Becoming real always comes with a cost.
It means risking the fear of being rejected.
It means losing freedom in order to make the promises that allow for relationship.
It means the everlasting humiliation of the never-ending need for confession: "I lied. I betrayed. I belittled. I'm sorry."
It means letting go of the remote control, and of control in general.
It means wrapping our heart around someone else's well-being.
It means being wounded ...
Getting close means getting hurt.
And yet, no one becomes real without getting close, without being loved.
And love, like grace, sneaks up on us mostly when we're unaware.
"Weeks passed, and the little Rabbit grew very old and shabby, but the Boy loved him just as much. He loved him so hard that he loved all his whiskers off, and the pink lining to his ears turned grey, and his brown spots faded. He even began to lose his shape, and he scarcely looked like a rabbit any more, except to the Boy. To him he was always beautiful, and that was all that the little Rabbit cared about."
"And then, one day, the Boy was ill. His face grew very flushed ... and his little body was so hot that it burned the Rabbit when he held him close...
Presently the fever turned, and the Boy got better ...

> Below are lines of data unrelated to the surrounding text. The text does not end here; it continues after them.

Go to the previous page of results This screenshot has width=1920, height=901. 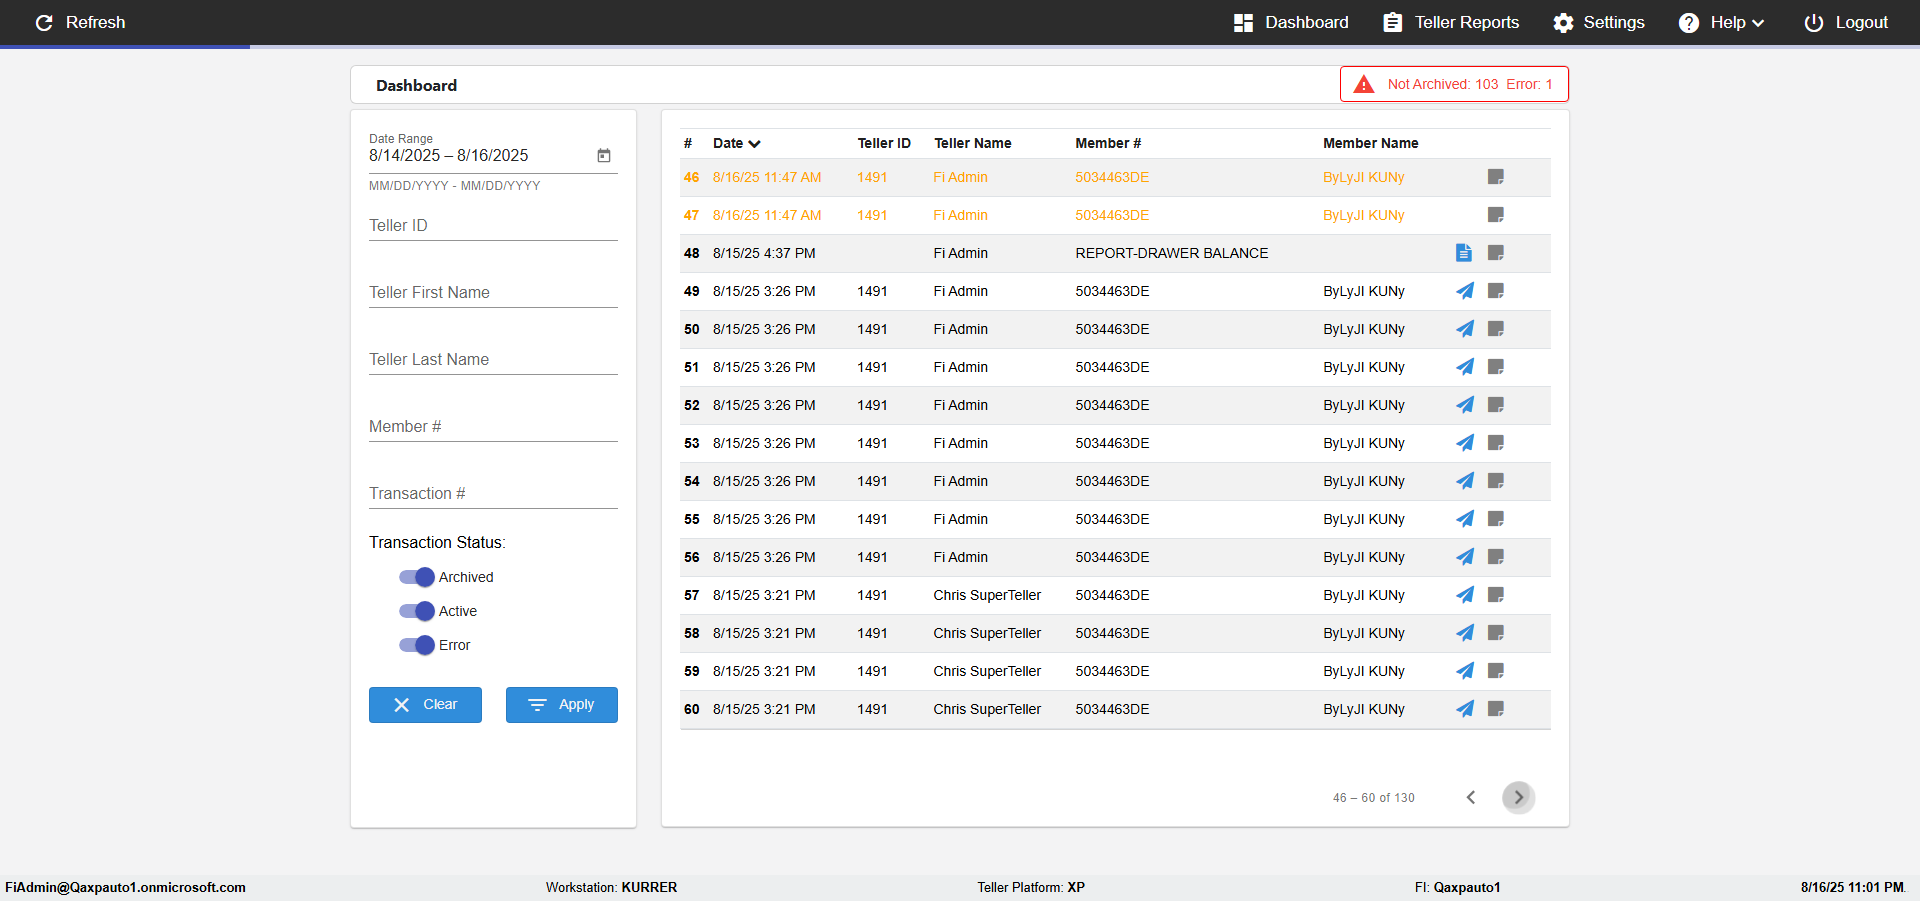[1471, 797]
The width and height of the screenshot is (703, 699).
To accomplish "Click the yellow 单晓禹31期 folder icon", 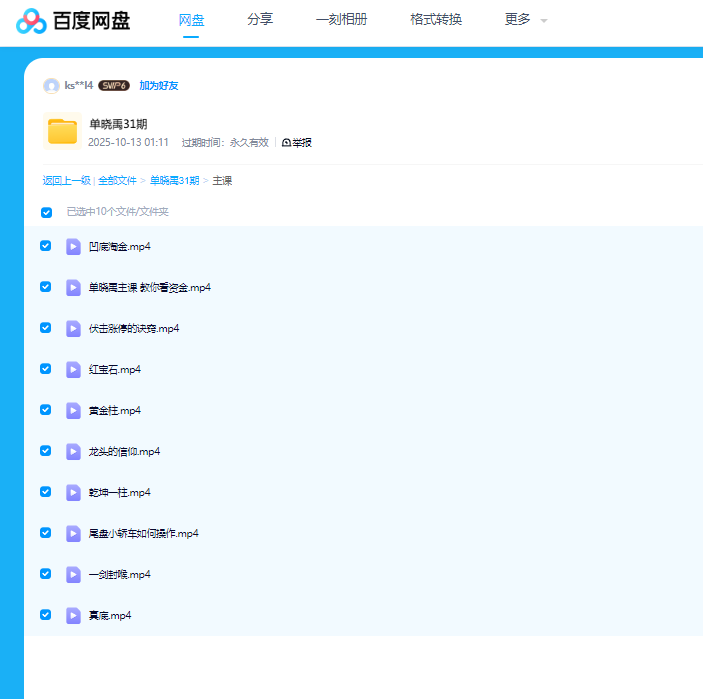I will (62, 132).
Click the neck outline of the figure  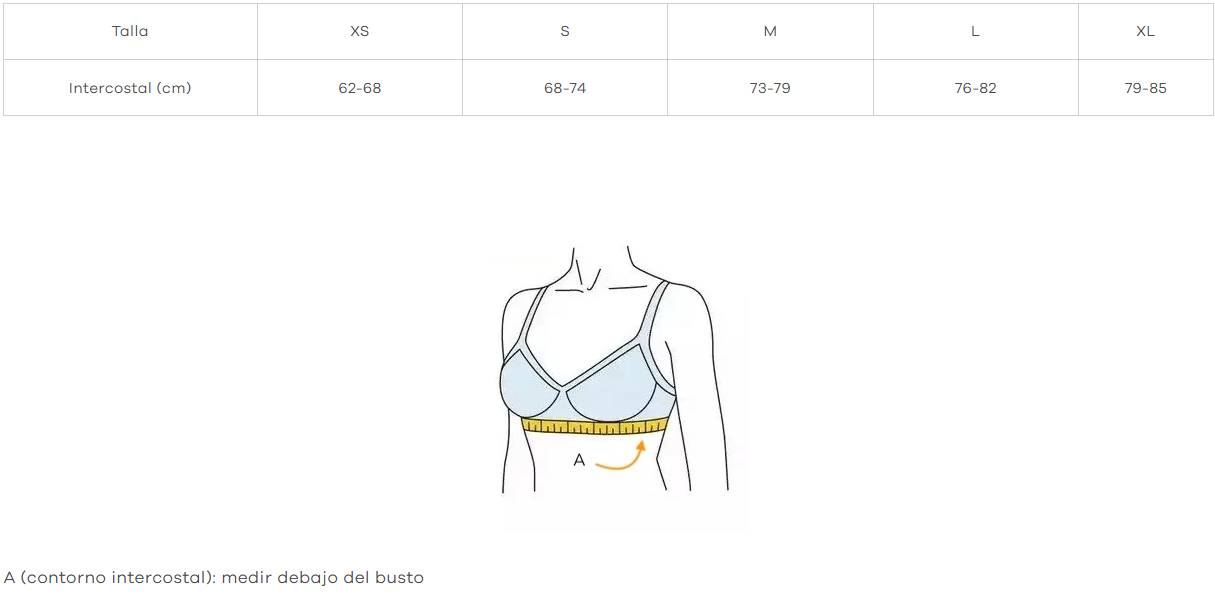click(x=601, y=268)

Now it only remained to carry out the doctor's orders ... The room was to be disinfected, and all the books and toys that the Boy had played with in bed must be burnt ...
Just then Nana caught sight of [the Rabbit].

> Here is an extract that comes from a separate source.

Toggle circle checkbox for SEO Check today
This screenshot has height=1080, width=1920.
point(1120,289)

"How about his old Bunny?" she asked.
"That?" said the doctor. "Why, it's a mass of scarlet fever germs ! Burn it at once ...
And so the little Rabbit was put into a sack with the old picture-books and a lot of rubbish, and carried out to the end of the garden behind the fowl-house ...

He felt very lonely .... He was shivering a little, for he had always been used to sleeping in a proper bed, and by this time his coat has worn so thin and threadbare from hugging that it was no longer any protection to him .... He thought of those long sunlit hours in the garden - how happy they were - and a great sadness came over him. ... He thought of the Skin Horse, so wise and gentle, and all that he had told him. Of what use was it to be loved and lose one's beauty and become Real if it all ended like this?
And then a strange thing happened. ... Quite the loveliest fairy in the whole world [appeared]. ... She came close to the little Rabbit and gathered him up in her arms and kissed him on his velveteen nose that was all damp from crying.
"Little Rabbit," she said, "don't you know who I am? ...
"I am the nursery magic Fairy," she said. "I take care of all the playthings that the children have loved. When they are old and worn out and the children don't need them anymore, then I come and take them away with me and turn them into Real."
"Wasn't I Real before?" asked the little Rabbit.
"You were Real to the Boy," the Fairy said, "because he loved you. Now you shall be real to every one."